7 curiosidades sobre Las Siete Palabras

A lo largo de su historia, las corporaciones han ido sufriendo una serie de cambios que hoy en día suelen resultar sorprendentes cuando se analizan. Algunos han podido ser descubiertos por historiadores y aficionados a la semana mayor pero otros aspectos, en cambio, no han podido ser desvelados. Ni siquiera responden al cómo y al cuándo, quedando en ocasiones olvidados. A la par, trascienden en ocasiones curiosidades, anécdotas, que vienen a descubrir un pasado que hoy en día sería impensable.

1.- Sagrado Corazón de Jesús

Las Siete Palabras es la primera corporación sevillana en tener como titular al Sagrado Corazón de Jesús. La inclusión de este titular hunde sus raíces a finales del siglo XVIII, concretamente en 1798. Llegó a gozar de tal esplendor que acompañaban a esta imagen cuatro representaciones de los doctores de la iglesia y que posteriormente pasaron a Puente Genil. Pueden verse en el paso de la hermandad de la Cena y son actualmente San Felipe, San Andrés, San Pedro y San Simón. Curiosamente, la regla de 1798 recoge que en Semana Santa debía de hacer estación de penitencia a la catedral la corporación con dos pasos, uno donde se representaba el misterio de las Siete Palabras y otro con el Sagrado Corazón de Jesús.

2.- El antiguo titular

Antes de que llegase a la hermandad el actual crucificado, que provenía de la extinguida iglesia del convento de San Francisco de Paula de Sevilla,  hasta 1881 fue titular una imagen que puede contemplarse hoy en la parroquia de San Pedro, en la localidad onubense de Cartaya.

3.- La túnica

En las reglas de 1595 se recoge cómo ha de ser la túnica de los nazarenos, lo que lleva a esta a considerarse como la más antigua de Sevilla. Sin embargo, no se recuperó hasta 1867, un año antes del estallido de la revolución de la Gloriosa, que provocaría la salida del convento de casa grande del Carmen de Las Siete Palabras y su posterior llegada a San Vicente. En cuanto a la túnica, se unificaría en 2009 para los tres pasos.
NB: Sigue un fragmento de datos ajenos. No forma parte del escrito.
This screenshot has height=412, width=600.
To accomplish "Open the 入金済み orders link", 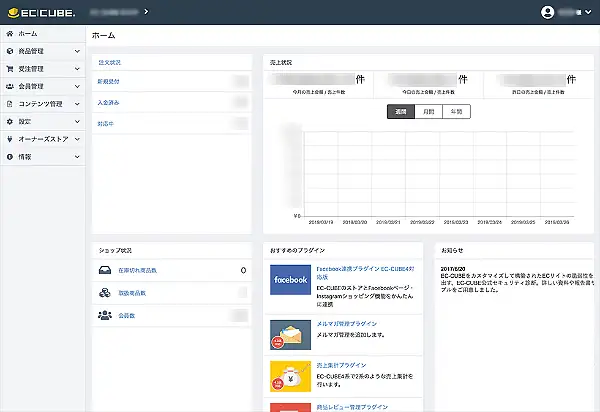I will [x=109, y=102].
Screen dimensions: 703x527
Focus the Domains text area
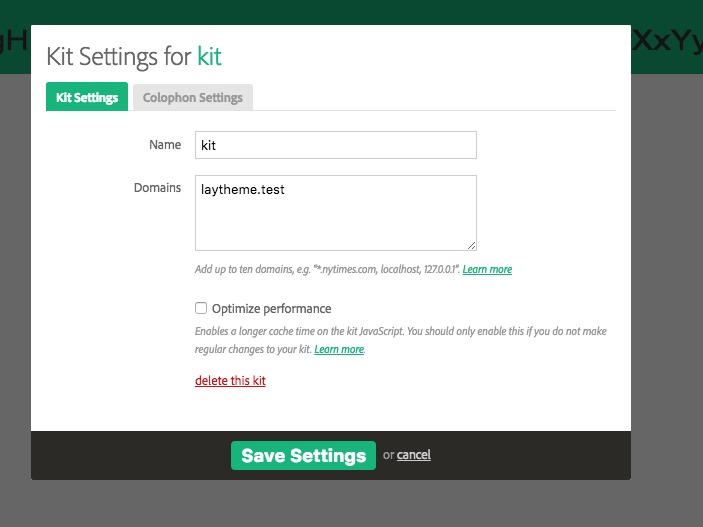coord(335,212)
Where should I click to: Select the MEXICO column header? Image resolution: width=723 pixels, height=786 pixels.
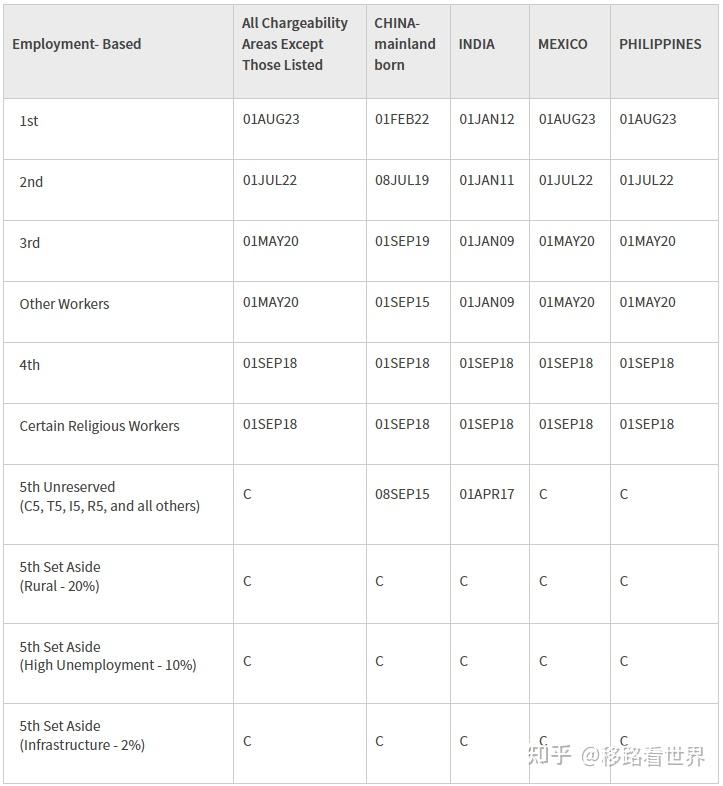point(563,44)
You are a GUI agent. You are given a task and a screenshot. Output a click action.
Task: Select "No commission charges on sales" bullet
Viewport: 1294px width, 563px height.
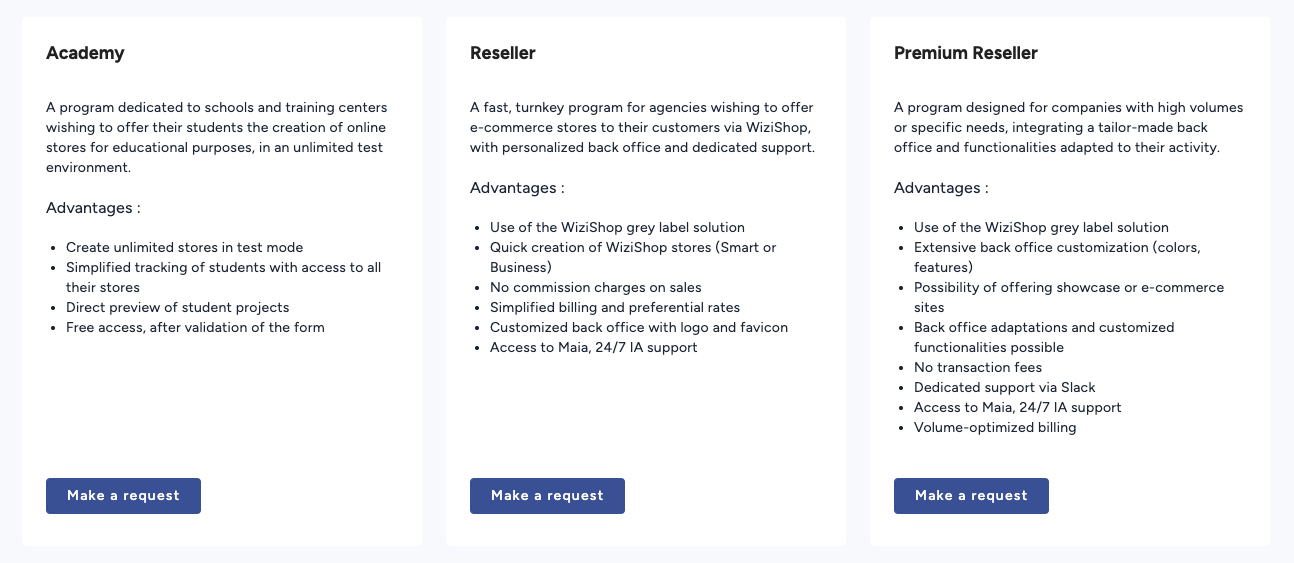coord(595,287)
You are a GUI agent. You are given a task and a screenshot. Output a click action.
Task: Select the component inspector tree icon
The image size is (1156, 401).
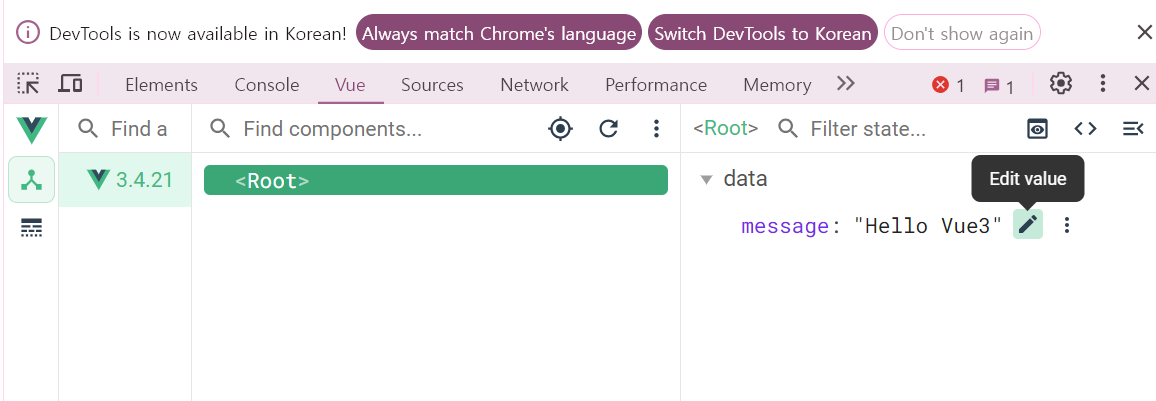click(31, 180)
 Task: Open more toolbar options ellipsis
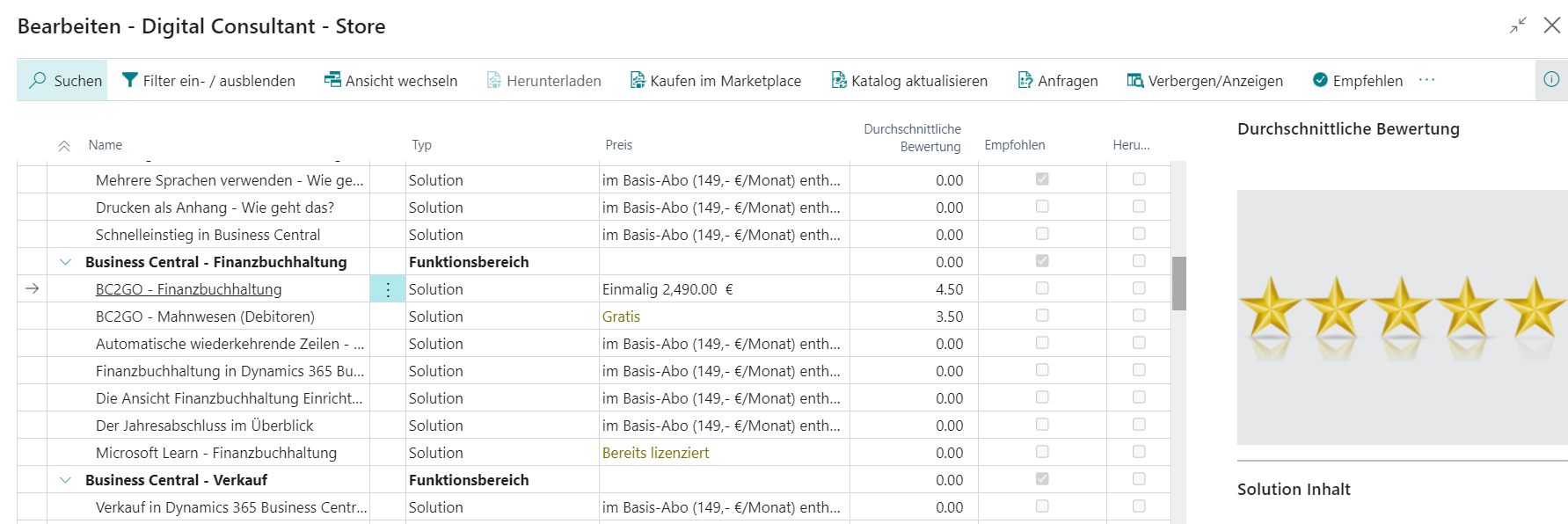tap(1426, 80)
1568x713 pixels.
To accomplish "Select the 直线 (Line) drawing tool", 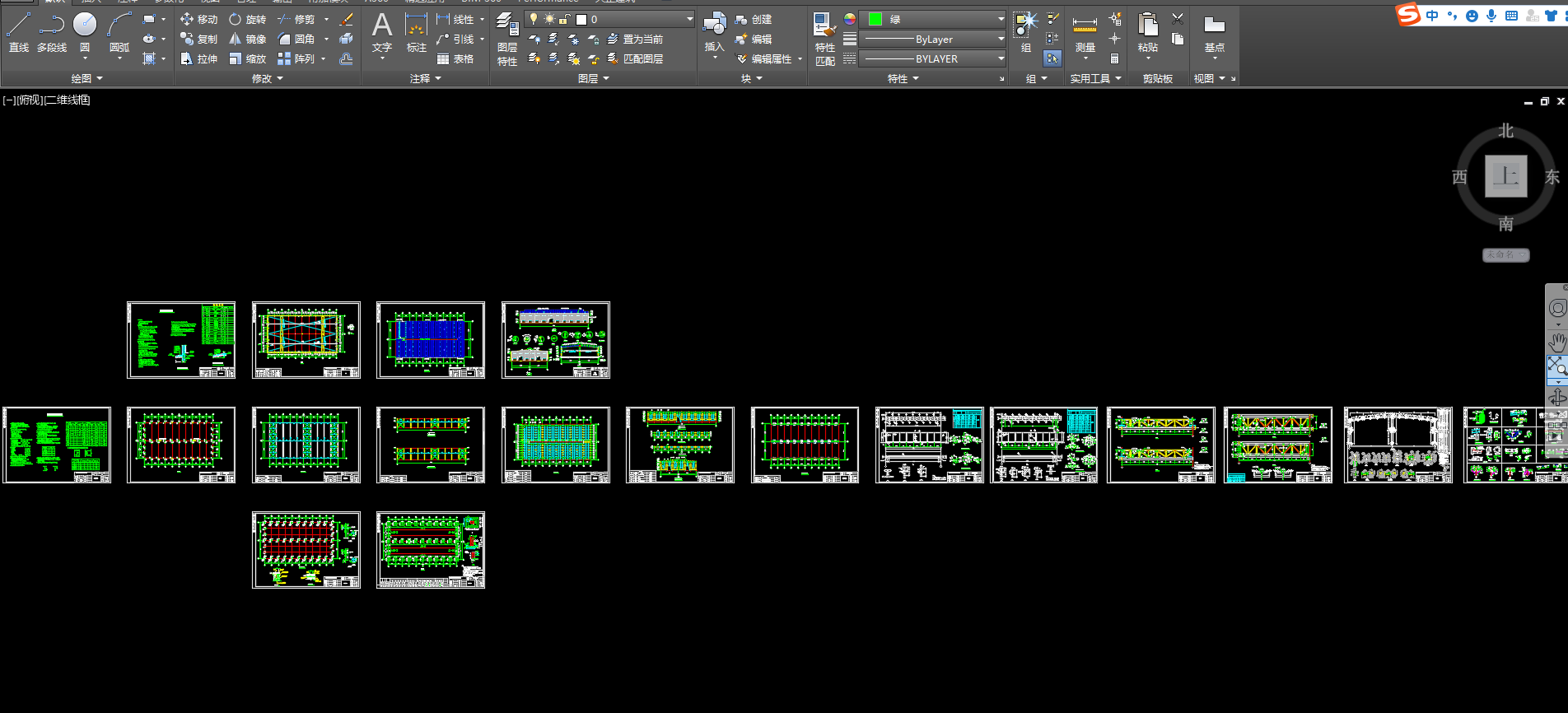I will pyautogui.click(x=18, y=32).
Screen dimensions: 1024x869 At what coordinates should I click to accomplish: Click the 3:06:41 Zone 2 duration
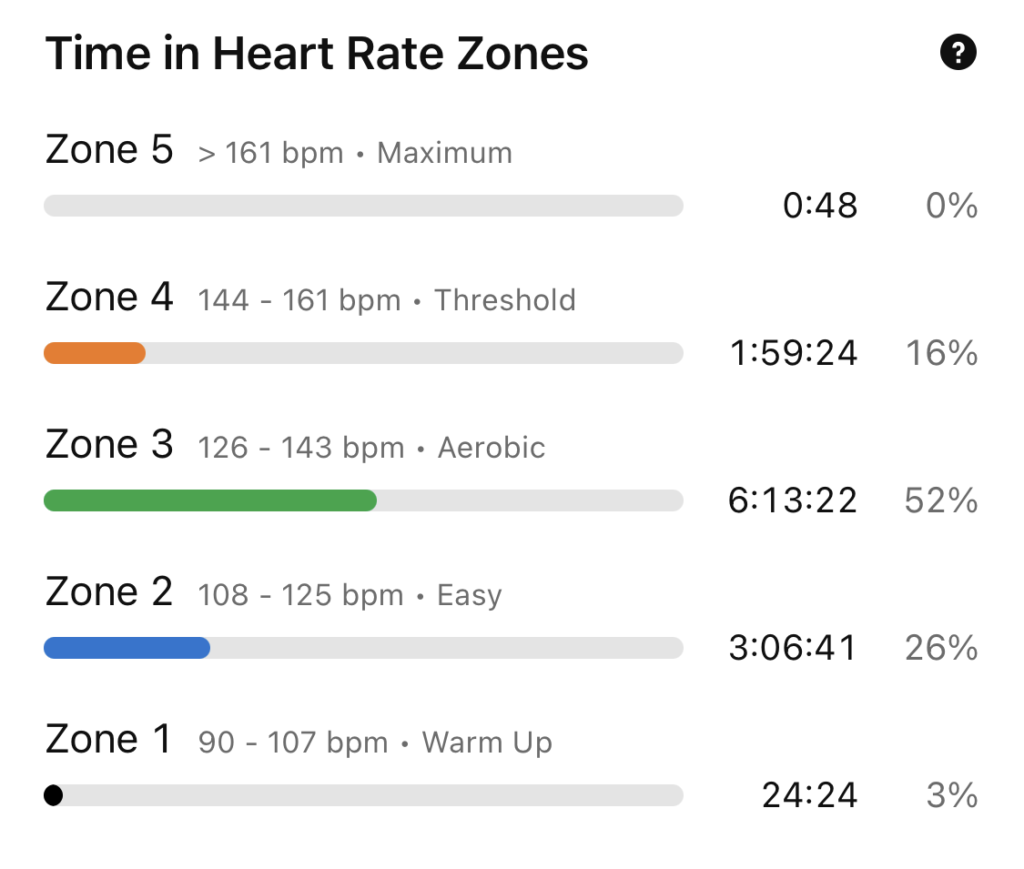click(x=792, y=648)
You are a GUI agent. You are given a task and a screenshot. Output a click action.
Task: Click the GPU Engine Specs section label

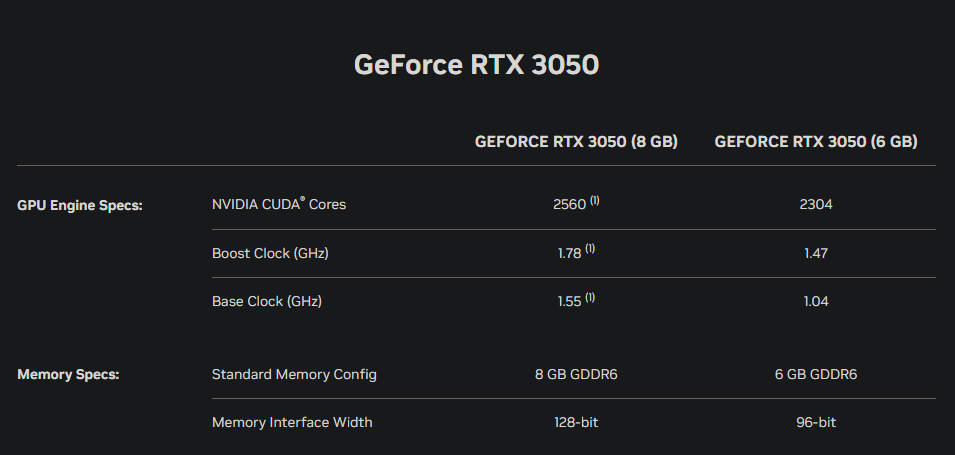tap(80, 205)
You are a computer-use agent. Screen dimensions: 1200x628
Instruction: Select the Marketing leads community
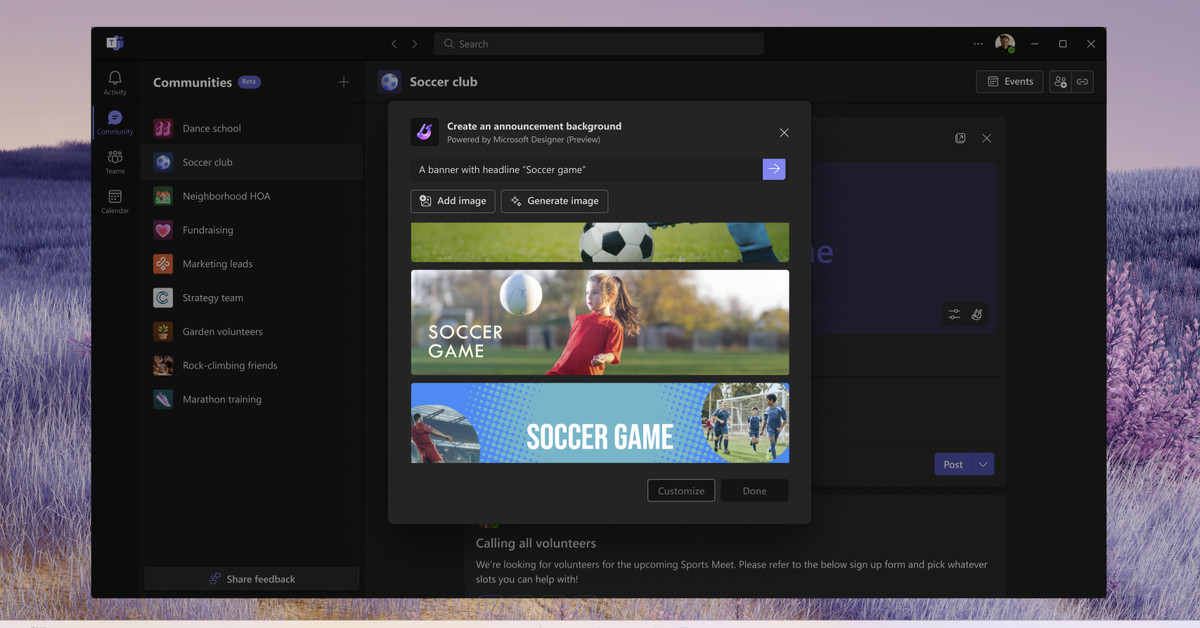(217, 263)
4.- El titular más desconocido

La hermandad del Miércoles Santo conserva una pequeña talla de San Miguel, de gran valor, que es titular de la corporación. Gracias a los legajos que se conservan, se conoce que en un cabildo celebrado el día 6 de septiembre de 1656 la hermandad de las Ánimas Benditas del Purgatorio acuerda la realización de la imagen de San Miguel. Esta terminaría de ser ejecutada por Pedro Roldán el 1 de abril de 1657, pagándose al escultor el último plazo de cuatrocientos reales. Fue restaurada por el Instituto Andaluz de Patrimonio Histórico en el año 2000.

5.- El gallinero

Nuestra Señora del Rosario llegó a salir en procesión sobre un paso que fue conocido popularmente como “el gallinero”, que fue utilizado hasta 1953. Este nombre le vino dad por los respiraderos de madera tallada que cubrían todo el contorno de las andas. Se presupone que los costaleros accedían a él a través de una puerta que estaría situada en alguno de los laterales o en la trasera. Llama la atención la escasa altura con respecto del suelo, lo que provoca varios interrogantes, como si los costaleros iban enseñando los pies o si estos debían de ser de una altura inferior a la actual para que no sobresaliesen en exceso. Hoy en día, este paso se encuentra en paradero desconocido.

6.- El palio de plata

Hasta cuatro palios han cobijado a la Virgen de la Cabeza. Quizá el más emblemático es el de plata, que vino a sustituir al anterior, estrenado a finales de la década de los cincuenta. Realizado por Villarreal, tanto bambalinas como techo estaban ejecutadas en plata, siendo ya una imagen que pertenece a la historia de las cofradías, desde que las bambalinas de terciopelo sustituyeran a las anteriores.

7.- De color verde

Actualmente, el manto con el que procesiona la Virgen de la Cabeza es de color granate. Sin embargo, tras su restauración por CYRTA, con Pablo Pérez y Pablo José Portillo al frente, se descubrió que en un principio, el que está considerado como el manto más antiguo de la Semana Santa hispalense, era de color verde. La hermandad decidió que el manto mantuviera su color actual.